Immerhin dürften wir in dieser Frage nun einen Schritt weiter sein, wie Barbara Han (Cary Institute of Ecosystem Studies in Millbrook, New York) samt ihrem Team diese Woche in den „Proceedings of the Royal Society B“ berichtet. Die Forschenden richteten ihre Aufmerksamkeit auf das Zellmembranprotein ACE-2, das eigentlich vor allem den Blutdruck reguliert, aber als „Eintrittspforte“ Sars-CoV-2-Viren gilt. Han und ihre Kollegen wollten herausfinden, bei welchen anderen Wirbeltierarten – im konkreten Fall welchen Säugetier- und Vogelspezies – eine ähnlich starke Bindung von Sars-CoV-2 an die jeweiligen ACE2-Rezeptoren zu erwarten ist wie beim Menschen.

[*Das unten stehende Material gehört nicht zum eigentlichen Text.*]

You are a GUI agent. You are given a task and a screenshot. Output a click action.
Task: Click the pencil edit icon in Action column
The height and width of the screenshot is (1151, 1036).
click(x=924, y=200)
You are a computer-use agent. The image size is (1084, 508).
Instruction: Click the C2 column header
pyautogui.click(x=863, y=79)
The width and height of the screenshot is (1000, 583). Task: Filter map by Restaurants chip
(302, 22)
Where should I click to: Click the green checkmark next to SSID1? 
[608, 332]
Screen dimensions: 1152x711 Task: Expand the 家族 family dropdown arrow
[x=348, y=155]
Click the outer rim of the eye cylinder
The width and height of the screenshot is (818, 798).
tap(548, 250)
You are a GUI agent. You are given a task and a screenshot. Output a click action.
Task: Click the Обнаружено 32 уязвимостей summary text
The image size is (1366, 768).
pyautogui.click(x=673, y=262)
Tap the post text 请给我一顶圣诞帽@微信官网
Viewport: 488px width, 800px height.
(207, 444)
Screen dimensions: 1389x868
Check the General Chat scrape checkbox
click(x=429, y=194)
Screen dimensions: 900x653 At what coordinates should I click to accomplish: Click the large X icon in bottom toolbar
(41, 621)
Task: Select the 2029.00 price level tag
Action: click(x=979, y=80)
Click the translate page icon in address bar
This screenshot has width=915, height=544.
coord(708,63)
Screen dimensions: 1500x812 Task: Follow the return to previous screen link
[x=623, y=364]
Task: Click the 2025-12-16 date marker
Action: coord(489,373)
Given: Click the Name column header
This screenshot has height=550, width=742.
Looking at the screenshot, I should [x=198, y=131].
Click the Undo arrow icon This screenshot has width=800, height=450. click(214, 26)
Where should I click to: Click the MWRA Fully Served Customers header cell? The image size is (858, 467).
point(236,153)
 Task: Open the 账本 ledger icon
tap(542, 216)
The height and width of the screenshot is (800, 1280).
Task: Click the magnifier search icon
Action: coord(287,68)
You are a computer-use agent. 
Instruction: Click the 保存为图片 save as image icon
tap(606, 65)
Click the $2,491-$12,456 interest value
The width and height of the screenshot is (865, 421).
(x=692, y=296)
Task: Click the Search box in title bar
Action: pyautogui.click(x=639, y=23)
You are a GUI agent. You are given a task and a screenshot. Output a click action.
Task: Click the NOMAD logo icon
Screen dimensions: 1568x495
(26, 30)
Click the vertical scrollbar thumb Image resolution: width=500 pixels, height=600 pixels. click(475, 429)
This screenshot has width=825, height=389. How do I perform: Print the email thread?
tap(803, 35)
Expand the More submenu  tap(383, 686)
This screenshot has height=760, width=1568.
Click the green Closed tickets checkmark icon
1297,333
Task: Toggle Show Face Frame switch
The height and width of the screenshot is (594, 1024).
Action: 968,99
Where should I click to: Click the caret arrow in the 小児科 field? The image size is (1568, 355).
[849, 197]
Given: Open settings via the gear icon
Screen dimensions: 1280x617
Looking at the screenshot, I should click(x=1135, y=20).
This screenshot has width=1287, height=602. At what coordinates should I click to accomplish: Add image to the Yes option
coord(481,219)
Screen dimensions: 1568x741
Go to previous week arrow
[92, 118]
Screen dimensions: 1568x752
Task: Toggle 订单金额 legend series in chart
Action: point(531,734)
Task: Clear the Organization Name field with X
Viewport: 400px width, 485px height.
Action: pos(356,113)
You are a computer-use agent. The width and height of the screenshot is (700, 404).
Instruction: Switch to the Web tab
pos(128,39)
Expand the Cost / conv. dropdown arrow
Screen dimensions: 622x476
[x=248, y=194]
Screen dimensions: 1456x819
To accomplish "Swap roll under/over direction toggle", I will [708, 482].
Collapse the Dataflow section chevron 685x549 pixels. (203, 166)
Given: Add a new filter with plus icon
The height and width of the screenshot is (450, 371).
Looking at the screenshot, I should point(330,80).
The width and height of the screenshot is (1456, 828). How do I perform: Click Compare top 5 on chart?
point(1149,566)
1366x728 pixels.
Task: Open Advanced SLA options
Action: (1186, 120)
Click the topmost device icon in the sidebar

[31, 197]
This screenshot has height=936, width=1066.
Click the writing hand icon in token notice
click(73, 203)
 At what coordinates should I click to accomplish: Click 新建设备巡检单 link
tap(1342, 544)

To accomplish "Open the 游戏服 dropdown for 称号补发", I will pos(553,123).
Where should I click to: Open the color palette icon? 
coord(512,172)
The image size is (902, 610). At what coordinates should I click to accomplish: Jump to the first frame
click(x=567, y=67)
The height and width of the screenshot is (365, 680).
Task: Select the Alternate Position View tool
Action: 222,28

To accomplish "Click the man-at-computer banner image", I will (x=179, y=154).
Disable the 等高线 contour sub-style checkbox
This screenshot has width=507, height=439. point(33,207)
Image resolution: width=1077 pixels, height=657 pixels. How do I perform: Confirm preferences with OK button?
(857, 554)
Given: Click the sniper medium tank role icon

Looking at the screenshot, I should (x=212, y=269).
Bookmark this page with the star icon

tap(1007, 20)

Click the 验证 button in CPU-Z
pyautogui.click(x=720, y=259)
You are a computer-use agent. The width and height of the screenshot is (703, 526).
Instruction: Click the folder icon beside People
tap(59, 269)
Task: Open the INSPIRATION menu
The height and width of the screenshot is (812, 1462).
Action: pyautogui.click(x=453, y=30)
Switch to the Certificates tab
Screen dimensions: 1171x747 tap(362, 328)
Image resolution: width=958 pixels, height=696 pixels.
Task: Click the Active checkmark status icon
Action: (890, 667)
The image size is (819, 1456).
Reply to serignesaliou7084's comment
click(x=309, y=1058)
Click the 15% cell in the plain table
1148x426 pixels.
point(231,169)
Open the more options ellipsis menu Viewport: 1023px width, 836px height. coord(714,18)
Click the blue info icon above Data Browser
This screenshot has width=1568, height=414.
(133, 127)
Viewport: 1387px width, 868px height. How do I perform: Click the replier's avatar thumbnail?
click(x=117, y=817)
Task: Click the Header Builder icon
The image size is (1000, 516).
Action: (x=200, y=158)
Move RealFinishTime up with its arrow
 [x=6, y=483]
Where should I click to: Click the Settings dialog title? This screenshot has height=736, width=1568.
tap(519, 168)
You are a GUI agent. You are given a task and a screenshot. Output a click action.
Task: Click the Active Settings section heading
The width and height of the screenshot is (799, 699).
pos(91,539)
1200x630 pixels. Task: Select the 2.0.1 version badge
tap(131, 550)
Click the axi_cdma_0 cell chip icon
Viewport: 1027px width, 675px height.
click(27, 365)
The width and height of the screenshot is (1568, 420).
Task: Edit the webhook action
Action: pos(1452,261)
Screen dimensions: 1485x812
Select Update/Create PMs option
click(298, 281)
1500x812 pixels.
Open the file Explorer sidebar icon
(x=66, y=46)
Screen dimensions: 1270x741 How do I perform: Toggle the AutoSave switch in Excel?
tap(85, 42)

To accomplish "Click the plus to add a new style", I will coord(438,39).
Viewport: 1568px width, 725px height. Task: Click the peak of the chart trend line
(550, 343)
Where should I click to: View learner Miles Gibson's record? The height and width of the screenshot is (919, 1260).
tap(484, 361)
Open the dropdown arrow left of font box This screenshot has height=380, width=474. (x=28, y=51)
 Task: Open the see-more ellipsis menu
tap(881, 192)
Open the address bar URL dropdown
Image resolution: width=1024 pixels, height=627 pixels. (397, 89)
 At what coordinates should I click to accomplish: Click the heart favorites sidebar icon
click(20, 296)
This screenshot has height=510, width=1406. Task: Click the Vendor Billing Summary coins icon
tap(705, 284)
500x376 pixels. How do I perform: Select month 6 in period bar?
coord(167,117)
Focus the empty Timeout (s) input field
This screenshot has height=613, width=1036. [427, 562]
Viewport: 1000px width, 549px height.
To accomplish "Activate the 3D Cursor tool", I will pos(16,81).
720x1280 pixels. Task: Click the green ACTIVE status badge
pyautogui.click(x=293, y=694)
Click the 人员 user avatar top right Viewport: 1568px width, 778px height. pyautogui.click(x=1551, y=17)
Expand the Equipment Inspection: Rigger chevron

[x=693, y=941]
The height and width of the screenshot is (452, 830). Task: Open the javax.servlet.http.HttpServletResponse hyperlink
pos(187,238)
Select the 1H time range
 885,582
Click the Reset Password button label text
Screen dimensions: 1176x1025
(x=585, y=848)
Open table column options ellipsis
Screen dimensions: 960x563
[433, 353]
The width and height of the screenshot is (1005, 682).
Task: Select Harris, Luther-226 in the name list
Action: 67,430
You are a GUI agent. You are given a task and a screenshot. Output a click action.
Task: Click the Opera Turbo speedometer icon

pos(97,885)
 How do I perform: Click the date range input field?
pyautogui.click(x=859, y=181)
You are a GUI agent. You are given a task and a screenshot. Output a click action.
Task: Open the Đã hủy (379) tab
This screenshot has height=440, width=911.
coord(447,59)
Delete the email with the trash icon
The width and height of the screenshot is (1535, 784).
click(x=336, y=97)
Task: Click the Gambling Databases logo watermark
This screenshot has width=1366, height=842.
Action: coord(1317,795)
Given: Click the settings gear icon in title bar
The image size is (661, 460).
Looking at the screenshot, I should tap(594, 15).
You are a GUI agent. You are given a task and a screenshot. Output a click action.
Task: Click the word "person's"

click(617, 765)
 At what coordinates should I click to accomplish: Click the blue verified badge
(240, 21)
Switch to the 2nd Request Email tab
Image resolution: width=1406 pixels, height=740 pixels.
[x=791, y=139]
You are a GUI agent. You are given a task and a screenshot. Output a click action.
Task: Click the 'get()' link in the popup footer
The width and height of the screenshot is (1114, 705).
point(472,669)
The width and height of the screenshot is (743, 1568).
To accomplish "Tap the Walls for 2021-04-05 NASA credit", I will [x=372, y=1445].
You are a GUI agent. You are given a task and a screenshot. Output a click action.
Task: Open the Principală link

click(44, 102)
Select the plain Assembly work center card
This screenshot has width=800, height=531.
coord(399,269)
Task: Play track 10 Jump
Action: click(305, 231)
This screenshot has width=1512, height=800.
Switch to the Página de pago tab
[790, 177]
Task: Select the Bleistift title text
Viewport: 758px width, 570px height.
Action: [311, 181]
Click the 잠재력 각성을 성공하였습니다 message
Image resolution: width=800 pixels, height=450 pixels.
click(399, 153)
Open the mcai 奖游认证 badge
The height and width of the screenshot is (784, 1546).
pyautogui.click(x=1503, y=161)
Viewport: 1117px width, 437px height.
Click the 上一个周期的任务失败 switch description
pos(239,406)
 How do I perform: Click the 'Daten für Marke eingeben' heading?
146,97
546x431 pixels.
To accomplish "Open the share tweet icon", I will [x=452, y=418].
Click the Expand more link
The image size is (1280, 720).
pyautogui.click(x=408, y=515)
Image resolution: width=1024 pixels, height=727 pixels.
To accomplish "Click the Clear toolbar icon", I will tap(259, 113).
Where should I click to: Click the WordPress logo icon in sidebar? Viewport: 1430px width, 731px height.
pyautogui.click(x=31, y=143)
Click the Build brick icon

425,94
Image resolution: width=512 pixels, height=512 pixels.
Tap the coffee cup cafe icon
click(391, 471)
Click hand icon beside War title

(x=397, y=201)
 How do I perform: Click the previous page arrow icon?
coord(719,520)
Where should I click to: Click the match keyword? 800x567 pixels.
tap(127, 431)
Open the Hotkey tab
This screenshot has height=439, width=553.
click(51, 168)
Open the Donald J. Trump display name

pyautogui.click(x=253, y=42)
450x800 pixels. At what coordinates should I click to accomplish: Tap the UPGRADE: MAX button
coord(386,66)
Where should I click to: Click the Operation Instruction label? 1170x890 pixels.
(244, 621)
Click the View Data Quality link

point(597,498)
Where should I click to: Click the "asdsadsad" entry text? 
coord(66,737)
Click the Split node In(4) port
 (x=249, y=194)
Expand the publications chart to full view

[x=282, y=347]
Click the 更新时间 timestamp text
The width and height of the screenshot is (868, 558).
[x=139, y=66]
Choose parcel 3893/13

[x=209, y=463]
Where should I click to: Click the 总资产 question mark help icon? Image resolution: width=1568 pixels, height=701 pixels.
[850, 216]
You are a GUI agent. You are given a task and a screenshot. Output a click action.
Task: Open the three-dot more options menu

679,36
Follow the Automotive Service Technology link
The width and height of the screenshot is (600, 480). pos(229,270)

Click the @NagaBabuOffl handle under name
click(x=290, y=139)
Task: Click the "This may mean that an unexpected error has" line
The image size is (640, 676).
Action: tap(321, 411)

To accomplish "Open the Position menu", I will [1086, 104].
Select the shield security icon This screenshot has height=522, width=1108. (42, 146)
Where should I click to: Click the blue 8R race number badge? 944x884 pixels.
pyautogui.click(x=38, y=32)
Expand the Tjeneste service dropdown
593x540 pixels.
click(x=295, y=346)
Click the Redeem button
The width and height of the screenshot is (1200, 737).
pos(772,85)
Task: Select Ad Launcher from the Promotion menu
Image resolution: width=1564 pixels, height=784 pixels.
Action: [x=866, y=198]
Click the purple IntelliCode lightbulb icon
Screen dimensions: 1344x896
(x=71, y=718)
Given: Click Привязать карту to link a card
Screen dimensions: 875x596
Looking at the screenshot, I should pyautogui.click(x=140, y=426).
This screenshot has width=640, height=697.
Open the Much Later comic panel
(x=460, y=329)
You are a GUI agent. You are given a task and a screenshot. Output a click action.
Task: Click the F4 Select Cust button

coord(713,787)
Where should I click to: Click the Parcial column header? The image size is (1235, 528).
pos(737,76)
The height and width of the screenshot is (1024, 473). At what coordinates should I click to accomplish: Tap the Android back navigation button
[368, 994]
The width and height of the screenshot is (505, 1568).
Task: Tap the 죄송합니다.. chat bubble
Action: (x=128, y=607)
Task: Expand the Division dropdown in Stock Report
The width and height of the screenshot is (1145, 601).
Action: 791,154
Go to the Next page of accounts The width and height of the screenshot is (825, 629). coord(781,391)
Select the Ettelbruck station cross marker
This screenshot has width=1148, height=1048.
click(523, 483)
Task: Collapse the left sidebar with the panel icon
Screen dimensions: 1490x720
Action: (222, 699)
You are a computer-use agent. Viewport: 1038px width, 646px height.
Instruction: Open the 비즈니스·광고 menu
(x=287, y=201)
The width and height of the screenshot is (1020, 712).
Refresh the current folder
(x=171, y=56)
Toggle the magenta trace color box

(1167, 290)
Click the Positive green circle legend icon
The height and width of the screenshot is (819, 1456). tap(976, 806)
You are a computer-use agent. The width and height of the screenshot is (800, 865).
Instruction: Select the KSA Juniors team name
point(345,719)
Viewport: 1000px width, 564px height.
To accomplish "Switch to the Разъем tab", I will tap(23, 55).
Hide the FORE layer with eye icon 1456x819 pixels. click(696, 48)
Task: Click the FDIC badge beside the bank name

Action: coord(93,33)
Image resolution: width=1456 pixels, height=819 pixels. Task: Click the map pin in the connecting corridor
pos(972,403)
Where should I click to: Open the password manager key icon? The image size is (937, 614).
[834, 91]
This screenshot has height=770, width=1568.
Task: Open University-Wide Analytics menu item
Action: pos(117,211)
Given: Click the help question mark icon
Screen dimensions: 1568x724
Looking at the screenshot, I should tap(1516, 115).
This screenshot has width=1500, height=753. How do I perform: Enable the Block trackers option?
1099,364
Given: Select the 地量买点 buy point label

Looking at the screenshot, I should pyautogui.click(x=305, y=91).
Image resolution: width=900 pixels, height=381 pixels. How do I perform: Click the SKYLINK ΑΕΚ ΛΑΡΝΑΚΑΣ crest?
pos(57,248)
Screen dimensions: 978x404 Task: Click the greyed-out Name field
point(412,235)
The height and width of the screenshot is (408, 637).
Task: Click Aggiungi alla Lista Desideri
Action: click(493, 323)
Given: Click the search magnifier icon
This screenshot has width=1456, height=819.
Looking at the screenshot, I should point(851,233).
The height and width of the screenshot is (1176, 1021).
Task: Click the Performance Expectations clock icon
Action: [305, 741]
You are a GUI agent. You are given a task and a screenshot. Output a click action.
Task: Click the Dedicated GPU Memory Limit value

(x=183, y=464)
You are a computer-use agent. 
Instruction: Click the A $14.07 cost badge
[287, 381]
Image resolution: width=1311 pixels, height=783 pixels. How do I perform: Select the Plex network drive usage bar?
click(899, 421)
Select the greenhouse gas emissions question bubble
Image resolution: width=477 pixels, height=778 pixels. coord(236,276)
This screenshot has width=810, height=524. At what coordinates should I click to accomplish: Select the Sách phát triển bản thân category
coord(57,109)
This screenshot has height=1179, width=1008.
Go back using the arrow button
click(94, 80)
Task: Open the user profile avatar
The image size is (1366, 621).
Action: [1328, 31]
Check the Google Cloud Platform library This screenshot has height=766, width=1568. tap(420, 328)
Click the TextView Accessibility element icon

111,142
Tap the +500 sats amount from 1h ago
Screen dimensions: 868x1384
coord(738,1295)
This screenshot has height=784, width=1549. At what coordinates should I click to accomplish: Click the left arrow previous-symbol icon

Zunächst sammelten sie von 142 Arten (vor allem Säugetierspezies) die entsprechenden Daten. Der Ansatz erwies sich als zielführend: Bei den Nerzen zeigte sich ebenso eine besonders starke Bindung wie bei den Weißwedelhirschen – noch bevor diese als Sars-CoV-2-Überträger entdeckt wurden. Bei den 142 untersuchten Arten wollten es Han und ihr Team aber nicht bewenden lassen. Sie erstellten eine Datenbank mit evolutionären Merkmalen für ACE2-Rezeptoren und fütterten ihre eigens entwickelten Algorithmen mit allen möglichen weiteren Daten von 5.000 Säugetierarten.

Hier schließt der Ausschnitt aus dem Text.